__Document excerpt__.
******

Perl code for reverse complement of DNA sequence

747 Views Asked by At

I was trying to make a perl code to get the reverse complement of fasta sequences of DNA in a .fna file format. the sequence02C.fna file contains 100s of DNA sequences :

>adbca3e
TGCTCCCCACGCTTGCCTCTCCAGTACTCAACCAAAGCAGTCTCTAGAAAAACAGTTTCCAACGCAATACGATGGAATTCCACTTCCCAAATATCTC
>4c2a958
TCCCCACGCTTTCGCGCTTCAGCGTCAGTATCTGTCCAGTGAGCTGACTTCTCCATCGGCATTCCTACACAGTACTCTAGAAAAACAGTTTCTGCTC
>0639b5b
TCGCGCCTCAGTGTCCAACGCAATACGAGTTGCAGACCAGGACACATGGAATTCCACTTCCCTCTCCAGTACTCAACCAAAGCAGTCTCTAGAAAAG

I have used the following command which can open the file and make reverse but does not show the sequence ID (eg: >adbca3e) in the output.

The code is:

#!/usr/local/perl

open (NS, "sequence02C.fna");
while (<NS>) {
    if ($_ =~ tr/ATGC/TACG/) {print $_;}
}

output file is only the complementary of the sequence but not reverse. Additionally, it does not contain the sequence IDs ">adbca3e"

Could anyone please suggest the appropriate code to do this reverse complementary of this sequence at once and getting the result into an output file?

2

There are 2 best solutions below

0
On

You only print the lines that contained a A, T, G or C. You want to print every line, so the print shouldn't be conditional.

#!/usr/local/perl

use strict;               # Always
use warnings;             # Always

while (<>) {
    if (/^>/) {           # Only modify lines starting with ">".
       tr/ATGC/TACG/;
       $_ = reverse($_);  # You didn't reverse.
    }

    print;                # Print undconditionally.
}

(tr/// and print use $_ by default.)

Note I didn't open the file. You can use the program as follows:

perl program.pl sequence02C.fna >sequence02C_revcomp.fna

or

perl -i~ program.pl sequence02C.fna

The latter modifies the file in place. (Be careful! Test it first. It does make a backup, though.)

3
On

You say you have a program to "make reverse", but it only gives complementary. Maybe that is a very obvious description for you, but it is not very clear to me.

If by "reverse" you mean to print the string backwards, just use the reverse function. Complementary I assume is taking the corresponding nucleobases, which is what your transliteration is meant to do tr/ATGC/TACG/.

To fix not printing ids, just remove the if condition on the print-statement.

What I would do is just use the diamond operator for a small program like this:

use strict;
use warnings;
use feature 'say';

while (<>) {
    chomp;
    unless (/^>/) {
        tr/ATGC/TACG/;            # transliterate non-ids
        my $reverse = reverse;    # reverse $_
        say $reverse;             # do something with $reverse
    }
    say;          # print current line
}

Then you can use this program like this:

$ perl program.pl sequence02C.fna > output.txt

******

__Tasks to complete__.
A) From the Perl reverse complement thread, print the passage starting at "Note I didn't" and ending at "clear to me.".
B) According to the first answer in the Perl reverse complement thread, why did the original code leave the sequence IDs out of its output? Answer in one to three sentences.
C) In the Perl reverse complement thread, which command does the first answer say changes the file in place?

__Supplied data__.

******

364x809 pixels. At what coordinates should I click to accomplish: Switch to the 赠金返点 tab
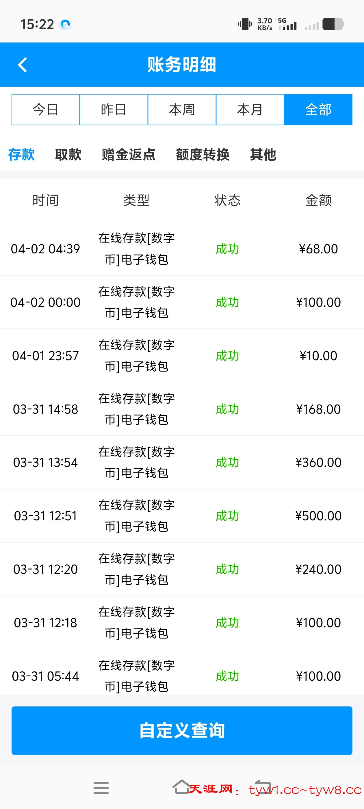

******

__Answers given__.
A)
Note I didn't open the file. You can use the program as follows:

perl program.pl sequence02C.fna >sequence02C_revcomp.fna

or

perl -i~ program.pl sequence02C.fna

The latter modifies the file in place. (Be careful! Test it first. It does make a backup, though.)

3
On

You say you have a program to "make reverse", but it only gives complementary. Maybe that is a very obvious description for you, but it is not very clear to me.

B) The print statement sat inside an if condition, so it only printed lines that contained an A, T, G or C. Every line needs to be printed, so the print shouldn't depend on that condition.

C) perl -i~ program.pl sequence02C.fna